UMA LEI QUE PRECISA ESTAR VIVA

Mulheres realizam manifestação em defesa da Lei Maria da Penha

Daniel Lima
Repórter da Agência Brasil

Brasília – Integrantes do Conselho de Defesa dos Direitos da Mulher do Distrito Federal fazem hoje (21) no Parque da Cidade, em Brasília, uma manifestação em defesa da Lei Maria da Penha. A Lei 11.340 foi sancionada pelo presidente Luiz Inácio Lula da Silva em 7 de agosto de 2006 como forma de coibir a violência doméstica e familiar contra a mulher.

Representantes do Ministério Público do Distrito Federal e do conselho querem que a lei passe a valer da forma como foi concebida, que, segundo os manifestantes, transfere para o Estado a responsabilidade das denúncias e não para a mulher agredida, que, por várias circunstâncias, muitas vezes acabam desistindo da queixa.

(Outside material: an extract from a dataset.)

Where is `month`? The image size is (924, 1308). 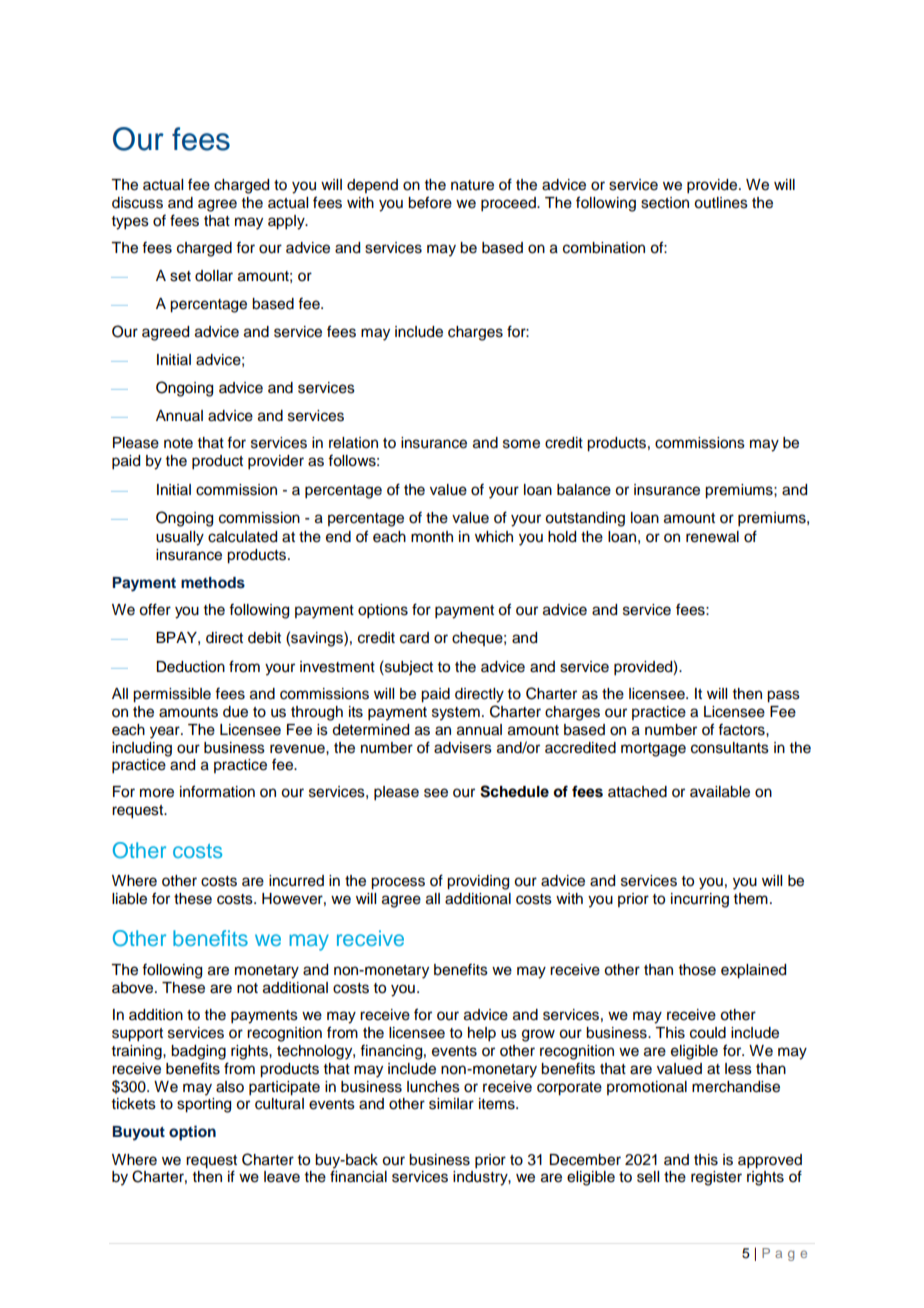 month is located at coordinates (432, 537).
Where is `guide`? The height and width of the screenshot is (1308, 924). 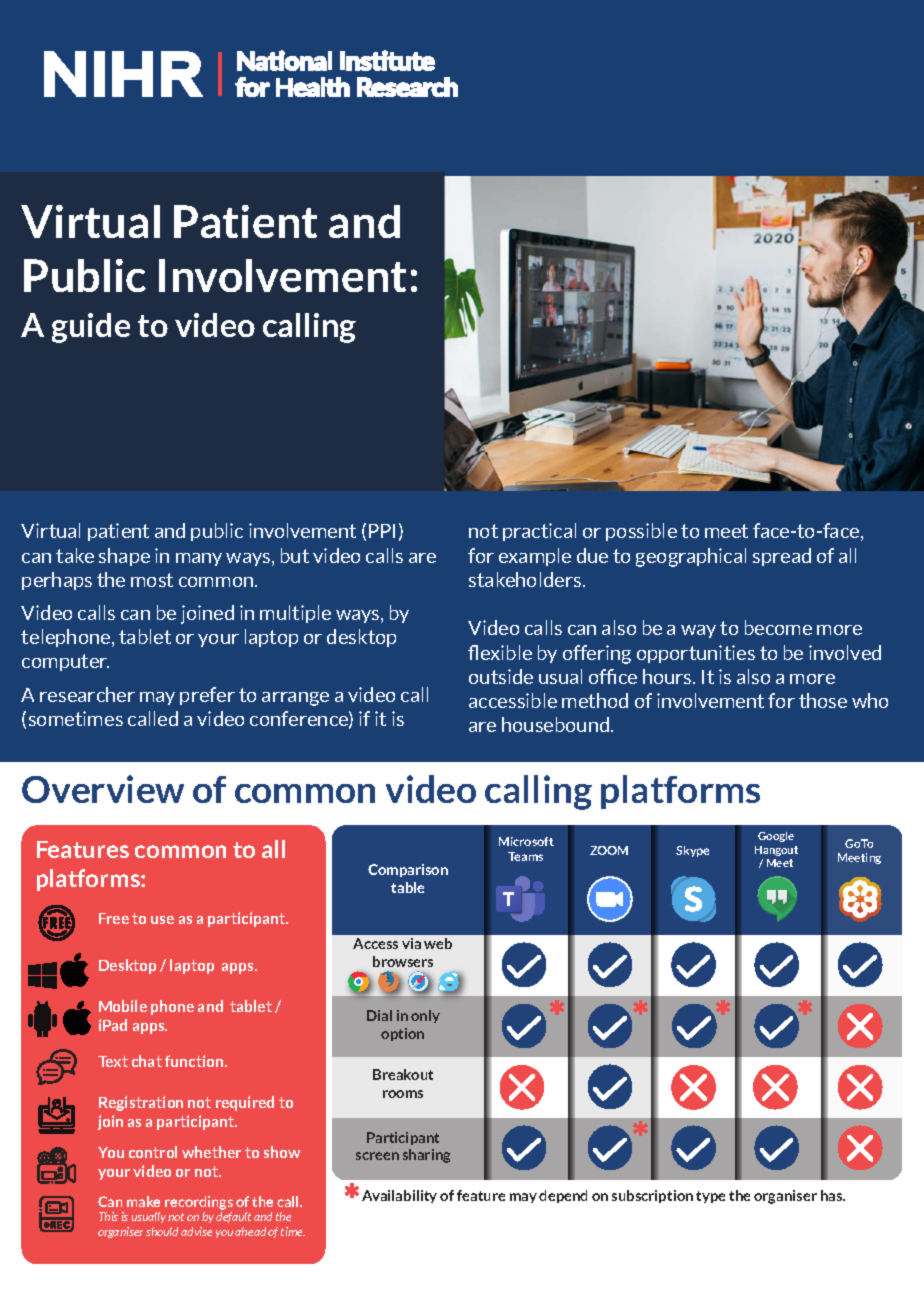
guide is located at coordinates (91, 328).
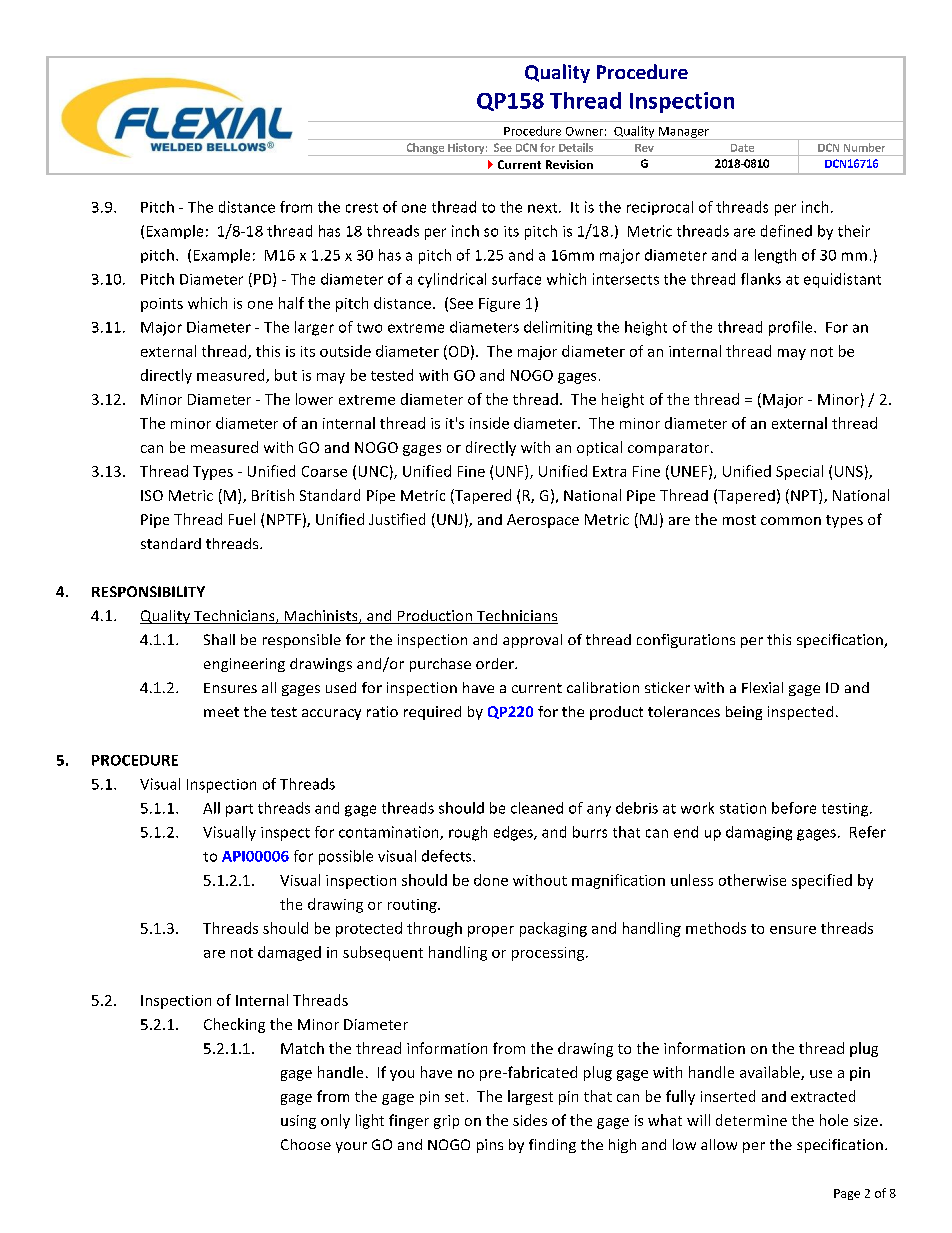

“Queremos que nos crimes de lesão corporal as vítimas não sejam responsáveis para que esse agressor seja punido. Mas que o Estado assuma o dever de punir, pois a vítima vai abrir mão de fragilidades e vulnerabilidades”, defende a assessora jurídica do Conselho de Defesa dos Direitos da Mulher do Distrito Federal, Suely Vitorino.

Segundo ela, há uma divergência na interpretação da Lei Maria da Penha entre juízes e promotores que em certas ocasiões permitem que a vítima, depois de registrarem as queixas contra seus agressores, terminam voltando atrás. Suely Vitorino explicou que, como não há um entendimento pacífico, em alguns lugares o Ministério Público assume o dever de punir o agressor. Já em outros, o juiz e o promotor aceitam que a vítima retirem a representação.